From the looks of these stairs by Spanish designer Jordi Vayreda, you might think only cats could make it to the top. They certainly don’t look like they’d support the weight of a human. But, Vayreda confirms that they can support 200 kilograms (over 440 pounds), saying “Steel is the material which we use to construct the staircases, 100 mm thick and each of them is welded to a 250 mm thick beam. The secret is putting reinforcements to prevent the inertias that can be generated and another one is lean the beam on two walls: the front wall and the lateral.”

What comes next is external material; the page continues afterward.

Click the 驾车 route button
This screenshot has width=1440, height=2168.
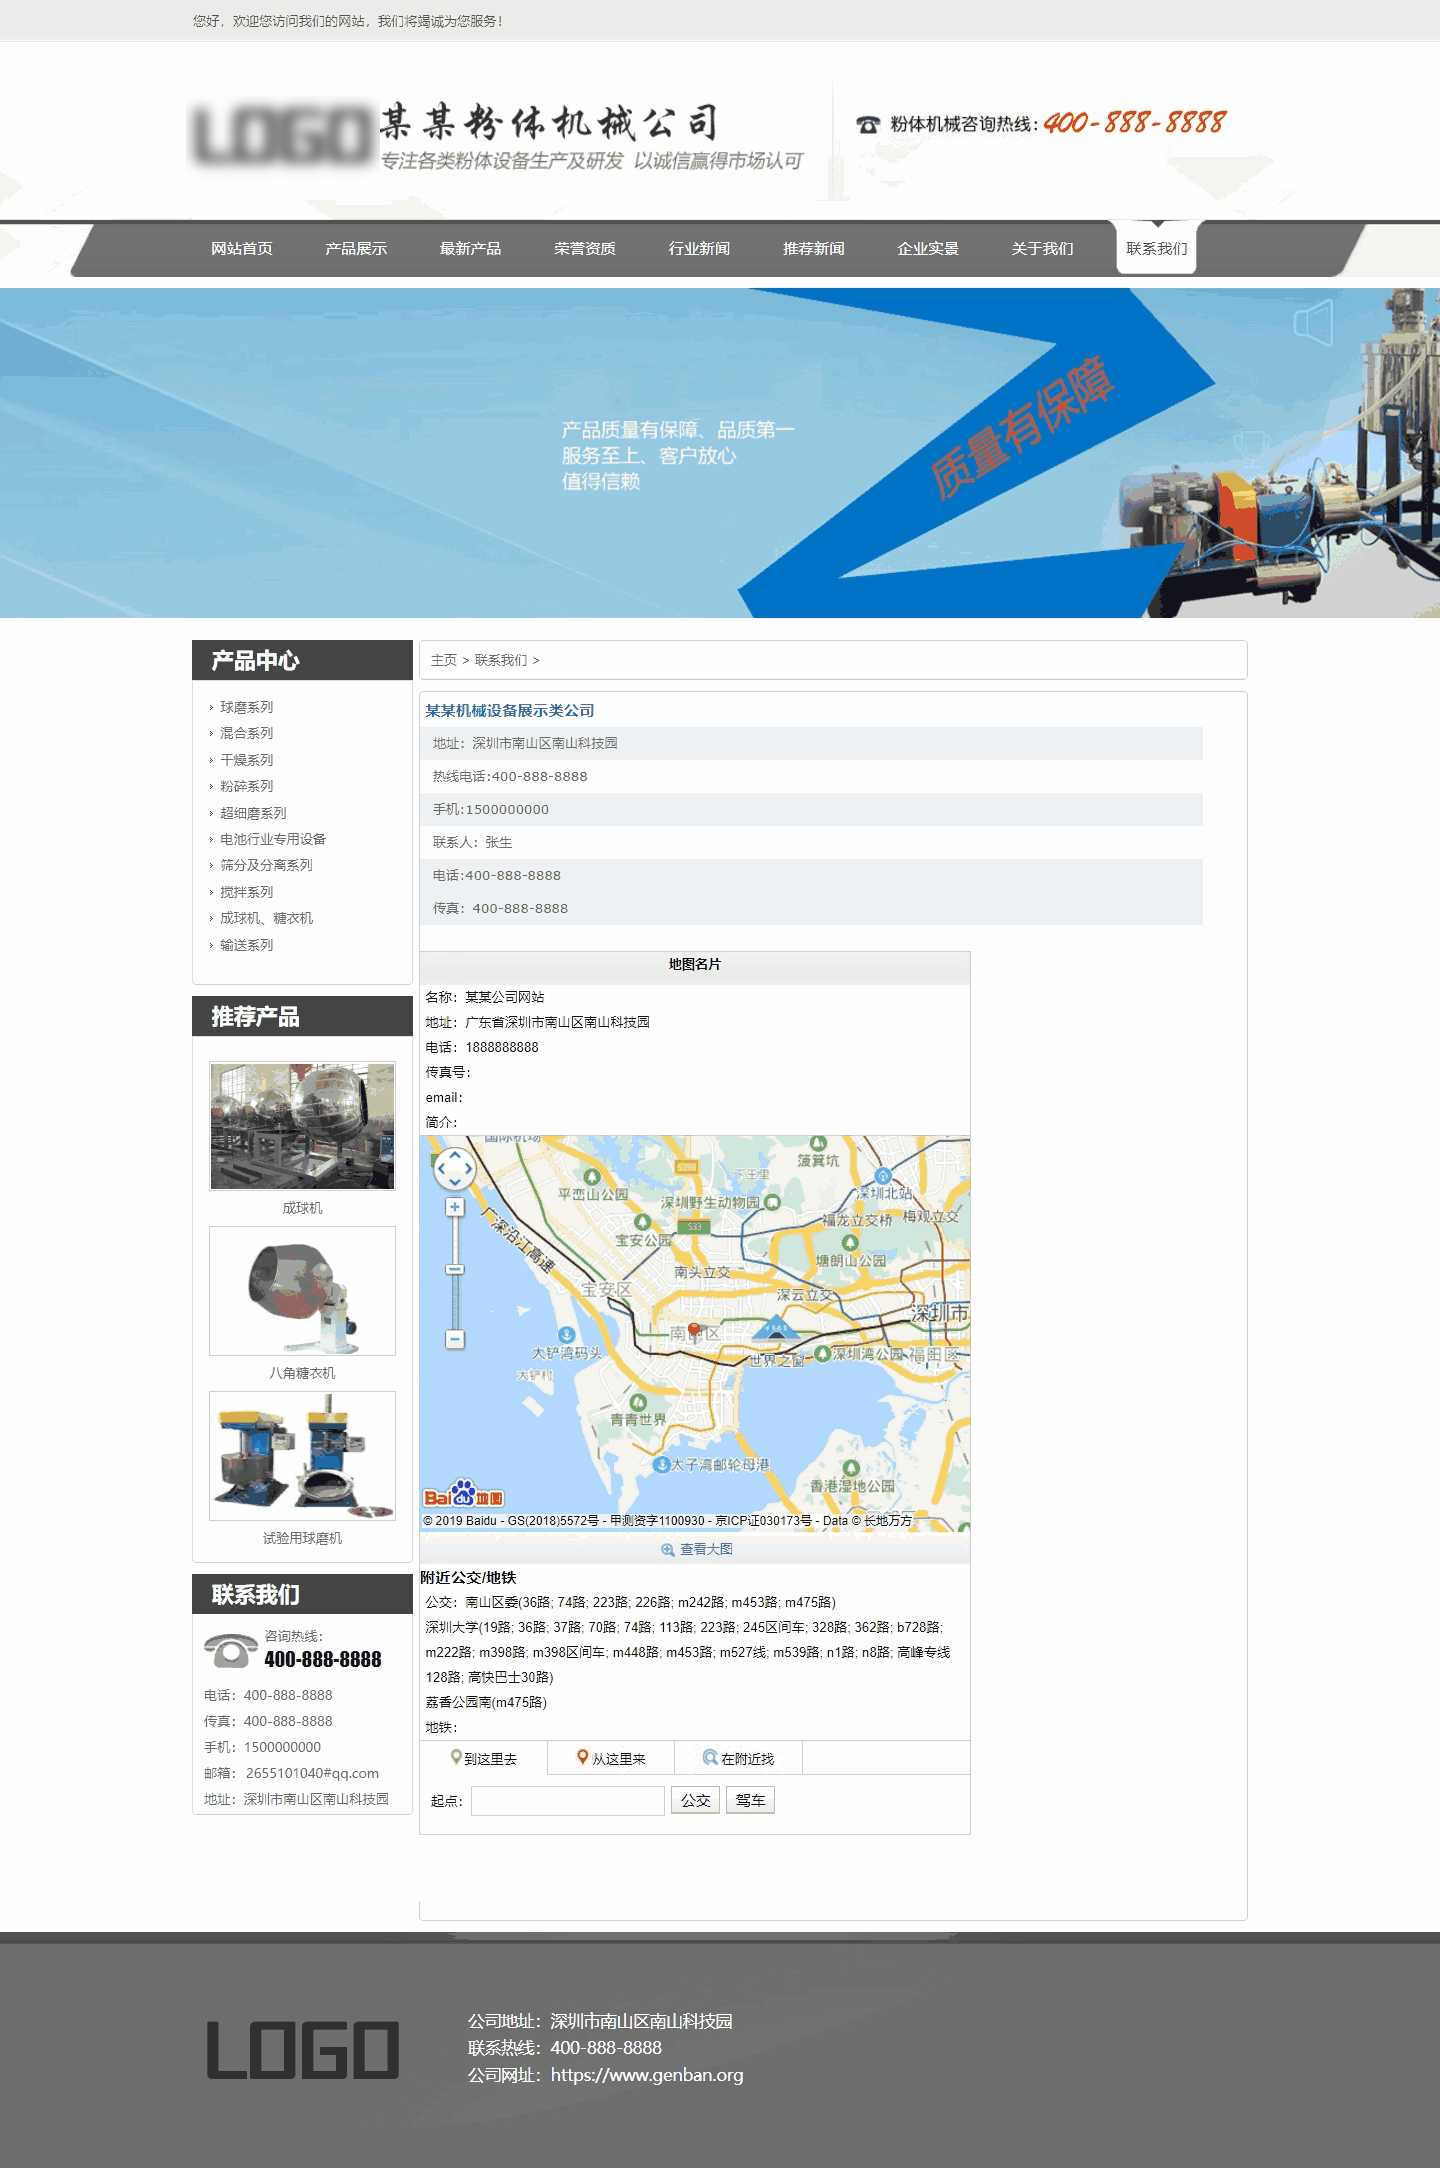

Stairs Made of Skateboards

(image via: Thin Air Press)

Leave it to a skateboard school to come up with the idea of using skateboard decks as stairs. The skateboards used in this staircase at the Thin Air Press were custom-made with concave on only one edge. They’re mounted to a solid aluminum beam (and, don’t worry, since this photo was taken, a handrail was added!)

Spiral Staircase Slide

(images via: Forbes and Gizmodo)

When voicemail system inventor Scott Jones decided he wanted a slide inside his home, the bids he received were too high and he didn’t like the way the designs looked. That is, until he met woodworker Rodney Miller, who devised a wooden slide design using shipbuilding techniques. The resulting corkscrew wood slide, built alongside a set of traditional stairs, is over 16 feet tall and has a 13-foot drop. Construction of the slide, wasn’t easy, as Miller attests: “I originally started working on it while it was mounted on an axle so I could turn it at floor level. Eventually I had to add onto my garage so I could work on it while it was standing up to set the stair treads accurately.”

Chand Baori Stepwell

(image via: Oddity Central)

Chand Baori is a well in India with so many stairs, they seem more like aesthetic architectural detail than functioning structures actually made for climbing. Built in the 10th century, this well was created as a practical solution to the water problem in the area – the multitude of steps allowed residents to access water in the well no matter how low the level became. It’s thirteen stories tall and has 3,500 narrow steps.